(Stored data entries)
________________________

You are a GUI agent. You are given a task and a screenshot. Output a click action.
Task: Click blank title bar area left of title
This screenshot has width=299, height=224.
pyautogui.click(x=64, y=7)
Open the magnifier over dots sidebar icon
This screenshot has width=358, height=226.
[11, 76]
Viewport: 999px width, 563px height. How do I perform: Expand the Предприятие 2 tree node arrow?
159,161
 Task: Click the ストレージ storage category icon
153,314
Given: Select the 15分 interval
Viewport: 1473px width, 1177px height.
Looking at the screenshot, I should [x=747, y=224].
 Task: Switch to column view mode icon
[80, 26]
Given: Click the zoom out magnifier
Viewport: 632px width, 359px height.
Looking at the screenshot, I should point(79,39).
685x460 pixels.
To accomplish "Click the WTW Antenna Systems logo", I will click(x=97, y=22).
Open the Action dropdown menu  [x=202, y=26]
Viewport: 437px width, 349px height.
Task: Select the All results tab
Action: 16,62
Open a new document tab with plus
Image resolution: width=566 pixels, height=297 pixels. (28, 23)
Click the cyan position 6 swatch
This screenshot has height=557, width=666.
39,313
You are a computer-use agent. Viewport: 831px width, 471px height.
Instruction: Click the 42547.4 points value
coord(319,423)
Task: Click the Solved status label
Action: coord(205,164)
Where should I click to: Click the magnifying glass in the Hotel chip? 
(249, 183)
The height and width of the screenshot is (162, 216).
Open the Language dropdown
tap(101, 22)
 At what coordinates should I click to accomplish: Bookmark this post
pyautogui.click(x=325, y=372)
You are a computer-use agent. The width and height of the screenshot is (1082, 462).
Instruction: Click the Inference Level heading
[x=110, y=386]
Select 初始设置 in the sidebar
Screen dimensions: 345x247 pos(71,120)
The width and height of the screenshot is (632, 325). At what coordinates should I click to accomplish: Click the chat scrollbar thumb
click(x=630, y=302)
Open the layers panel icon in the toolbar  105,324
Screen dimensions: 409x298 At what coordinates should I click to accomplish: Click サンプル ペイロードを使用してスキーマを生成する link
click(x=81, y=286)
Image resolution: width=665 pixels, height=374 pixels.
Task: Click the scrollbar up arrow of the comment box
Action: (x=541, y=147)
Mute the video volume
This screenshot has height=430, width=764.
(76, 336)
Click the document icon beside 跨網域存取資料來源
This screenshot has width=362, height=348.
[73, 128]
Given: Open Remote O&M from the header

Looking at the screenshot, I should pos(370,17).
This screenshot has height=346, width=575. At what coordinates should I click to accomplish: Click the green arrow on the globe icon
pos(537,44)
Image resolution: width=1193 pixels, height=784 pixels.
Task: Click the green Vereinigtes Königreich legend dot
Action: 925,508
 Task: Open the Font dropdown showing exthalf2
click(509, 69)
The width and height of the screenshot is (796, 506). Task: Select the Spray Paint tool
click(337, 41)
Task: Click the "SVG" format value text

________________________

(Problem):
Return the records above in their entirety, exactly as they appear.

(Task answer):
You are a GUI agent. You are given a task and a screenshot. Output a click action.
Task: Click blank title bar area left of title
This screenshot has width=299, height=224.
pyautogui.click(x=64, y=7)
Open the magnifier over dots sidebar icon
This screenshot has width=358, height=226.
[11, 76]
Viewport: 999px width, 563px height. How do I perform: Expand the Предприятие 2 tree node arrow?
159,161
 Task: Click the ストレージ storage category icon
153,314
Given: Select the 15分 interval
Viewport: 1473px width, 1177px height.
Looking at the screenshot, I should [x=747, y=224].
 Task: Switch to column view mode icon
[80, 26]
Given: Click the zoom out magnifier
Viewport: 632px width, 359px height.
Looking at the screenshot, I should point(79,39).
685x460 pixels.
To accomplish "Click the WTW Antenna Systems logo", I will click(x=97, y=22).
Open the Action dropdown menu  [x=202, y=26]
Viewport: 437px width, 349px height.
Task: Select the All results tab
Action: 16,62
Open a new document tab with plus
Image resolution: width=566 pixels, height=297 pixels. (28, 23)
Click the cyan position 6 swatch
This screenshot has height=557, width=666.
39,313
You are a computer-use agent. Viewport: 831px width, 471px height.
Instruction: Click the 42547.4 points value
coord(319,423)
Task: Click the Solved status label
Action: coord(205,164)
Where should I click to: Click the magnifying glass in the Hotel chip? 
(249, 183)
The height and width of the screenshot is (162, 216).
Open the Language dropdown
tap(101, 22)
 At what coordinates should I click to accomplish: Bookmark this post
pyautogui.click(x=325, y=372)
You are a computer-use agent. The width and height of the screenshot is (1082, 462).
Instruction: Click the Inference Level heading
[x=110, y=386]
Select 初始设置 in the sidebar
Screen dimensions: 345x247 pos(71,120)
The width and height of the screenshot is (632, 325). At what coordinates should I click to accomplish: Click the chat scrollbar thumb
click(x=630, y=302)
Open the layers panel icon in the toolbar  105,324
Screen dimensions: 409x298 At what coordinates should I click to accomplish: Click サンプル ペイロードを使用してスキーマを生成する link
click(x=81, y=286)
Image resolution: width=665 pixels, height=374 pixels.
Task: Click the scrollbar up arrow of the comment box
Action: (x=541, y=147)
Mute the video volume
This screenshot has height=430, width=764.
(76, 336)
Click the document icon beside 跨網域存取資料來源
This screenshot has width=362, height=348.
[73, 128]
Given: Open Remote O&M from the header

Looking at the screenshot, I should pos(370,17).
This screenshot has height=346, width=575. At what coordinates should I click to accomplish: Click the green arrow on the globe icon
pos(537,44)
Image resolution: width=1193 pixels, height=784 pixels.
Task: Click the green Vereinigtes Königreich legend dot
Action: 925,508
 Task: Open the Font dropdown showing exthalf2
click(509, 69)
The width and height of the screenshot is (796, 506). Task: Select the Spray Paint tool
click(337, 41)
Task: Click the "SVG" format value text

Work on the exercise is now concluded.